Ilustração de um pôster da campanha da vice-presidente Kamala Harris
Este artigo é do nosso meio aliado CONNECTAS e foi escrito pelo jornalista argentino Leonardo Oliva.
“Eleitores latinos, nós vemos vocês e estamos prontos para vencer juntos.” Quem assina esse tuíte de 27 de setembro é Julie Chavez Rodriguez, a primeira latina a dirigir uma campanha presidencial nos Estados Unidos. A californiana de 46 anos, neta de um líder histórico dos trabalhadores rurais, está encarregada de levar Kamala Harris a vencer a eleição de 5 de novembro contra Donald Trump.
Tanto a democrata quanto o republicano têm se esforçado para conquistar o voto latino, uma comunidade que se tornou a maior minoria étnica do país. Mas Harris tem mais em jogo nessa disputa: historicamente os eleitores de seu partido, muitos hispânicos veem na vice-presidente – uma mulher mestiça e filha de imigrantes – uma representante das minorias. Alguém mais empático com suas necessidades do que Trump, que não teve vergonha de replicar no último debate uma notícia falsa: que os imigrantes haitianos estão comendo os animais de estimação das famílias da cidade de Springfield, Ohio.
◆ ◆ ◆ ◆ ◆ ◆ ◆
◆ Exercícios propostos:
a - Liste todas as pessoas identificadas pelo nome no texto sobre o voto latino.
b - Dê continuidade ao texto sobre o voto latino, começando logo após a última frase apresentada.
Os dados que vêm depois do texto constituem um material à parte.

◆ Dados fornecidos:
◆ ◆ ◆ ◆ ◆ ◆ ◆
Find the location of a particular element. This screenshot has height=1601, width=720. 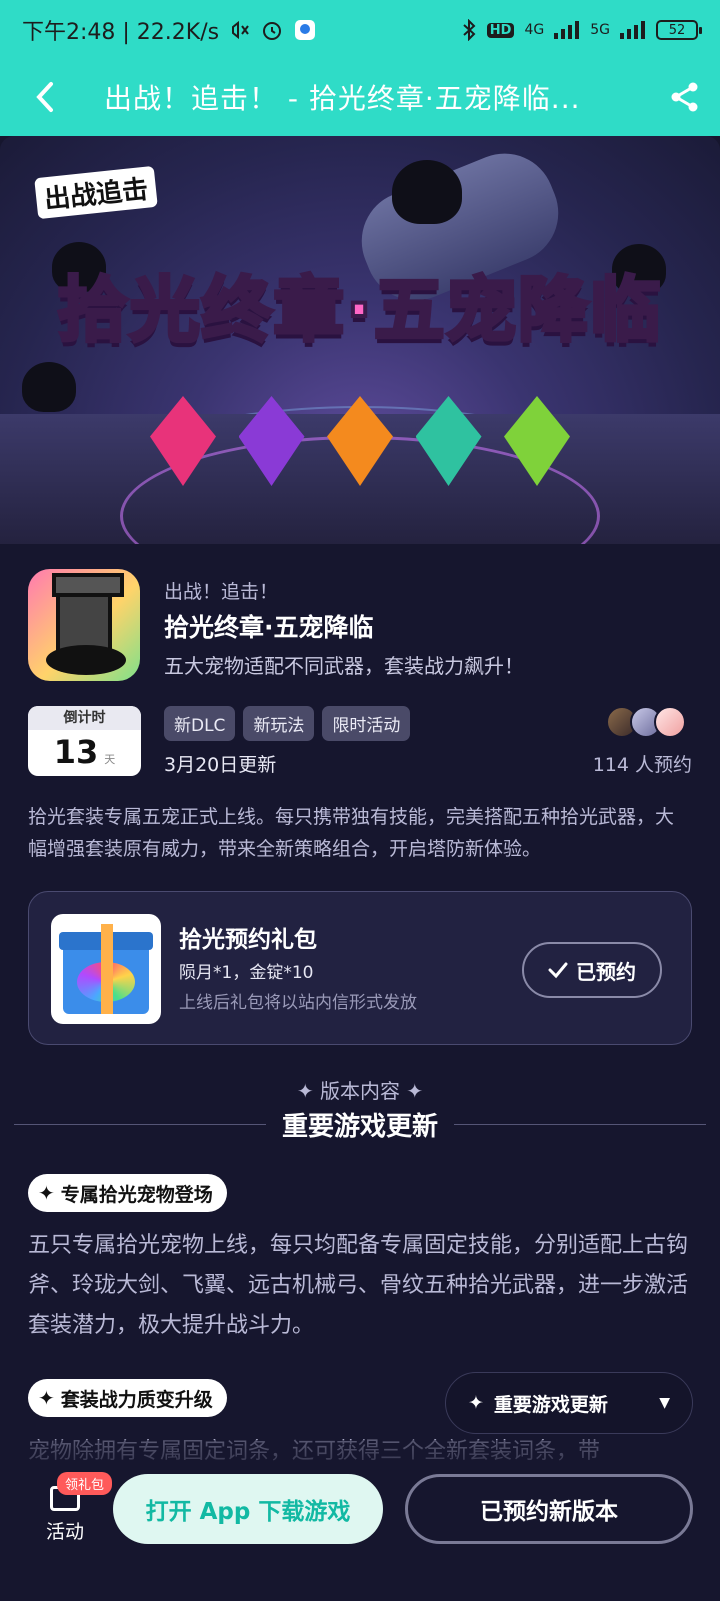

mute-icon is located at coordinates (240, 30).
◆ ◆ ◆ ◆ ◆ ◆ ◆
◆ Gabarito:
a - Leonardo Oliva, Julie Chavez Rodriguez, Kamala Harris e Donald Trump.

b -
O tuíte de Julie Chavez deve ser entendido no seguinte contexto. Desde que Harris se tornou candidata oficial no final de agosto, o Partido Democrata renovou a esperança de se manter na presidência depois que Joe Biden renunciou à reeleição. E esse impulso também está sendo sentido entre os eleitores hispânicos.
Latino voters we see you and are ready to win this together 💪🏽💙🇺🇸 https://t.co/yoV89aOMfO
— Julie Chavez Rodriguez (@JulieR2022) September 27, 2024
Eleitores latinos, nós vemos vocês e estamos prontos para vencer juntos 💪🏽💙🇺🇸
A organização Voto Latino informou que o registro de eleitores aumentou em 200% desde que Harris assumiu o cargo. Isso equivale a cerca de 112.000 novos eleitores, mais da metade dos quais (56%) entre 18 e 29 anos de idade. Além dos jovens, as mulheres também foram motivadas a votar como resultado do “efeito Kamala”.
Conforme publicado pela CONNECTAS em março, o número de eleitores latinos em 2024 aumentou 6,5% em relação à eleição presidencial de 2020, vencida por Biden, e 20,5% em relação ao número de eleitores aptos a votar em 2016, quando Trump venceu. Este ano, mais de um em cada 10 eleitores (14,7%) será de origem latina, um número recorde. No entanto, dos 36,2 milhões de potenciais eleitores hispânicos, apenas 26 milhões estão registrados para votar. É nesses 10 milhões de eleitores indiferentes, que nunca pisaram em uma seção eleitoral, que a equipe de Harris está de olho.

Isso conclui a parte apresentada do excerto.